Das hier präsentierte Album stammt aus dem Besitz von Ilse Schenck.
Frau Schenck wurde am 21. Oktober 1924 als Ilse Schawe in Köln geboren. Sie besuchte verschiedene Volksschulen, dann von 1936 bis 1942 die Städtische Mittelschule Niedrichsstraße in Köln. In ihrer Freizeit war Ilse Schawe im Postsportverein aktiv. 1934 trat sie in den BDM ein und nahm im Jahr 1941 als Helferin an einer „Kinderlandverschickung" nach Ahlbeck auf Usedom teil.
Nach der Schulentlassung 1942 absolvierte sie den „Reichsarbeitsdienst" in Großneuhausen, gefolgt von einem halbjährigen Einsatz im Kriegshilfsdienst in Erfurt. Im April 1943 nahm Ilse Schawe ein Sportstudium an der Universität Köln auf und bestand im September 1944 die Abschlussprüfung in Marburg. Im Oktober 1944 wurde sie schließlich nach Stendal evakuiert.
Nach Kriegsende kehrte Ilse Schawe nach Köln zurück, heiratete 1948 und wanderte mit ihrem Ehemann nach Frankreich aus. 1955 erfolgte die Rückkehr nach Deutschland.
Das Album, das Ilse Schawe während ihrer RAD-Zeit anlegte, folgt in weiten Bereichen dem Bild, das auch die NS-Propaganda vom Reichsarbeitsdienst vermittelte. Zwischen den Zeilen klingt allerdings häufig auch - zumindest leise - Kritik oder Unbehagen an, beispielsweise wenn vom Duschen als der einzigen Möglichkeit im Lagerleben berichtet wird, in der man „Zivil" tragen dürfe. Insgesamt bietet das Album, dessen zahlreichen Fotos von selbstgefertigten Zeichnungen, Gedichten und kurzen texten ergänzt werden, einen guten Einblick in den Lageralltag und dessen strengen Reglementierungen.
Das Album befindet sich im Besitz von Frau Schenck; Reproduktionen werden im NS-Dokumentationszentrum Köln aufbewahrt.

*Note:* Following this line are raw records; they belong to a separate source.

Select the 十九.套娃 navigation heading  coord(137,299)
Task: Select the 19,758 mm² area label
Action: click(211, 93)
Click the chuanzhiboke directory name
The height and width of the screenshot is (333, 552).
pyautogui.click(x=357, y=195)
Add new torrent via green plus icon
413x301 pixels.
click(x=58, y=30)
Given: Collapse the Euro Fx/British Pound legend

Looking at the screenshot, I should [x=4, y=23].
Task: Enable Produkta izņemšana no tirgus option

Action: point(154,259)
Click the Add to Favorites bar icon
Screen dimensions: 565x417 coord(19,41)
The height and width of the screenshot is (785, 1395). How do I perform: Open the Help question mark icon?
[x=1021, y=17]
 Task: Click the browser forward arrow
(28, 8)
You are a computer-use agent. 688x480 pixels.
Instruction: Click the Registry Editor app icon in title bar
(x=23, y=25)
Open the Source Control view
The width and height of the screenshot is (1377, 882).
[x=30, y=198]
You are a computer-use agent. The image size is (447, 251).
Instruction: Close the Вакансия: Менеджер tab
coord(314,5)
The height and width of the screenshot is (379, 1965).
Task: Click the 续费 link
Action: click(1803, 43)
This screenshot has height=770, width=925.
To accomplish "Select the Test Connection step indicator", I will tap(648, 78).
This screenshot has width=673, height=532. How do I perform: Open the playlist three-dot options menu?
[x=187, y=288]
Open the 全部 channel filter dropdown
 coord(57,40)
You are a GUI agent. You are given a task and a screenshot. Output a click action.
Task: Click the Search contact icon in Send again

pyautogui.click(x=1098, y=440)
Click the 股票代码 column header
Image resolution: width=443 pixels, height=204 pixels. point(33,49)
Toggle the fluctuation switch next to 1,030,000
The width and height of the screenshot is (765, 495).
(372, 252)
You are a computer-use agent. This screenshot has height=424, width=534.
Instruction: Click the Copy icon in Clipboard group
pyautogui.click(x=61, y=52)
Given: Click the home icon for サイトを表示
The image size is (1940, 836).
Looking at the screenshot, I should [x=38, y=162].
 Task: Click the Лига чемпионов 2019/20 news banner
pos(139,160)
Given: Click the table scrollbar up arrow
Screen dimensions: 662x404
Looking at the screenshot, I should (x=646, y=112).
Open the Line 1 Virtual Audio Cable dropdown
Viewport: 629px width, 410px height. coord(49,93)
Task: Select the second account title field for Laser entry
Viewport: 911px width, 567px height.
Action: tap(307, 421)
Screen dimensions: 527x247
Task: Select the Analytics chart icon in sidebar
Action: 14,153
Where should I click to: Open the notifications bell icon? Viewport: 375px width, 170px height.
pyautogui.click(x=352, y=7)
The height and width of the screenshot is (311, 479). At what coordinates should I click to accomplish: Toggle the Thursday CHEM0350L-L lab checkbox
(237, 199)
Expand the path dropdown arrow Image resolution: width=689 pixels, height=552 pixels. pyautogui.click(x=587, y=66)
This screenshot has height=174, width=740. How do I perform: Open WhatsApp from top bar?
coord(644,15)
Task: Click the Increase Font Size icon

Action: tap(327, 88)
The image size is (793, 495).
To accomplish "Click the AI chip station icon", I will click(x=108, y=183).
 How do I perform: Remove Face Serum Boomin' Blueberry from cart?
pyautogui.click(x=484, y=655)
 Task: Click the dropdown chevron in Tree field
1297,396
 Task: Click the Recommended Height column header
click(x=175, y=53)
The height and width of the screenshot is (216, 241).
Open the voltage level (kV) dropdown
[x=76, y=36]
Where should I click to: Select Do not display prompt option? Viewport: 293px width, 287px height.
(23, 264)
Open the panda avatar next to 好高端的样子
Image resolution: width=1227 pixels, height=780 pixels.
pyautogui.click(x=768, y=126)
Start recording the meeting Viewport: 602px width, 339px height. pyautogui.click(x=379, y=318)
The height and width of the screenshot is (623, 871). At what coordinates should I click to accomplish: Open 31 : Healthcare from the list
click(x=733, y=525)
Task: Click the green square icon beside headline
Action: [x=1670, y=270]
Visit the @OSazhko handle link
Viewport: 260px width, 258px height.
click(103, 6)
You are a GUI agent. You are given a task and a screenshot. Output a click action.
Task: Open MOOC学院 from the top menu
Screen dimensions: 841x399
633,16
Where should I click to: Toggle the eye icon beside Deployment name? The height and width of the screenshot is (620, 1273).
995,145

Unser K-Lied. (v. Rosemarie Laue)
I. Mitten in der Wüste, von der Heimat fern
liegt eine Oase, da weilen wir so gern.
Wo die hohen Bäume stehn,
da kann man uns alltäglich sehn‘.
Uns Wildarabertrupp .......
II. In dieser Oase ragt ein hoher Bau,
bewacht von einem Raubtier, das wütend fletscht: „Wau, wau“,
Ein Marmorpalast aus alter Zeit
Für uns Wildarabertrupp .......
III. Dorten im Palaste wohnen wir voll Pracht
in hohen breiten Räumen – ein Ausdruck unsrer Macht.
Wenn nachts wir schleichen leis durch‘s Haus
Klopft uns das Herz – vor Stolz u. auch vor Graus.
Uns Wildarabertrupp .......
IV. Wenn am frühen Morgen die Sonn am Firmament
mit glühend heissen Strahlen auf uns herniederbrennt,
dann steh’n wir noch ziemlich müde auf:
denn ernst beginnt der Tageslauf
bei uns Wildarabertrupp .......
V. Wir strecken unsere Glieder in einem schnellen Lauf
und singen Wüstenlieder mit „ah“ und „oh“ darauf.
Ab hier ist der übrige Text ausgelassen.